■ SELECTED TEXT
● ● ● ●
FWIW - I wrote this after starting to respond to the strong USD vs exporting inflation nonsense. Again you're having a 'I don't understand why destroyed homes cause tornadoes' moment.

I enjoy a good debate but this nonsense on loop paired with your somewhat bizarre belief that places like Japan are great to live (for average locals) is too much.


wtfhappenedin1971 has approximately 17,000 graphs showing wage suppression. I will 100% eat shit on this if you can show real evidence that QE (printing money, whatever) is the main cause of wage suppression.


It is exactly what has happened over the past 4 years, spread out over 50 more gradually. Since January 2020 CPI is up 23%. If you received a 5% raise each year the past 4 years, you'd have a real lower wage today than you did 4 years ago. People are not inclined to complain about "gifts" of raises, yet those raises quantifiably do not keep pace with inflation. The problem is that this is invisible for the vast majority of people. How can I be earning less even though I'm now making $xxxx more than last year? Workers' wages stagnate while companies are able to reap the benefits of reduced labor costs.

You can also see this with things like the minimum wage. In 1968 the federal minimum wage was $1.60. Inflation adjusted that's $14.42. Places like California/Washington think they're being progressive with their minimum wage ideas, but it's simply trying to take us back to before 1971, except with all of the problems that the 50 years in between have caused such that the quality of life that money will provids will likely remain dramatically lower than it would have provided in 1971.


This is a lot of things, but it's not evidence.


> People explain this by saying losing a job affects that person whereas inflation affects everybody, but personally I put it down to the right demagoguing inflation as the sign of an incompetent government (it turns out it was transitory and the result of supply shocks--maybe not a good reason to throw millions of people out of work).
● ● ● ●
■ DATASET EXTRACT
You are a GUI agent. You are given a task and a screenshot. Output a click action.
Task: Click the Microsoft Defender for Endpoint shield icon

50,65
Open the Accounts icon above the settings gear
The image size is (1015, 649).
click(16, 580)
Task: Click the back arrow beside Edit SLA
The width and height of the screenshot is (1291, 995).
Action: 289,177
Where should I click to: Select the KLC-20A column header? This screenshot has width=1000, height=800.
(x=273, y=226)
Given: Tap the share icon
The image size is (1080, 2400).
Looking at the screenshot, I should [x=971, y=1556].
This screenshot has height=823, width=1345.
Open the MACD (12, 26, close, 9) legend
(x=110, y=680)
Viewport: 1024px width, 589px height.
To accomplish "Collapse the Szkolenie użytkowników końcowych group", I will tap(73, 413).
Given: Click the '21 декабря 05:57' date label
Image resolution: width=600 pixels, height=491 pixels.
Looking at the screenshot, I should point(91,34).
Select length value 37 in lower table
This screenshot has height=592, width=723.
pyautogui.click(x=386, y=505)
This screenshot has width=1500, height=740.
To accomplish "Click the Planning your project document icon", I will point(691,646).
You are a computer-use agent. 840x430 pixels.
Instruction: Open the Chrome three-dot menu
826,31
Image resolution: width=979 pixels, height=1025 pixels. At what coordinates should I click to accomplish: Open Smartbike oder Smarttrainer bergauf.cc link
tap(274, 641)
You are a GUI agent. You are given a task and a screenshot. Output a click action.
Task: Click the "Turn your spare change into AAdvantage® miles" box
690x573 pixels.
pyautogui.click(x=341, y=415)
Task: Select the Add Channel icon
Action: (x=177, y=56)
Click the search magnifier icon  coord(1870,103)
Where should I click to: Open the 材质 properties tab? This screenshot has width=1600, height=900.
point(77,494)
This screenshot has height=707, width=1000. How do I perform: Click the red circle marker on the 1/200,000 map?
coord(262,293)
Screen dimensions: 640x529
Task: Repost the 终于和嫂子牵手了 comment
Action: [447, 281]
● ● ● ●
■ WHAT THIS TASK INVOLVES
From the wage-and-inflation text above, reproduce the passage between "This is a lot" and "out of work).", inclusive.

■ WRITTEN RESPONSE
This is a lot of things, but it's not evidence.


> People explain this by saying losing a job affects that person whereas inflation affects everybody, but personally I put it down to the right demagoguing inflation as the sign of an incompetent government (it turns out it was transitory and the result of supply shocks--maybe not a good reason to throw millions of people out of work).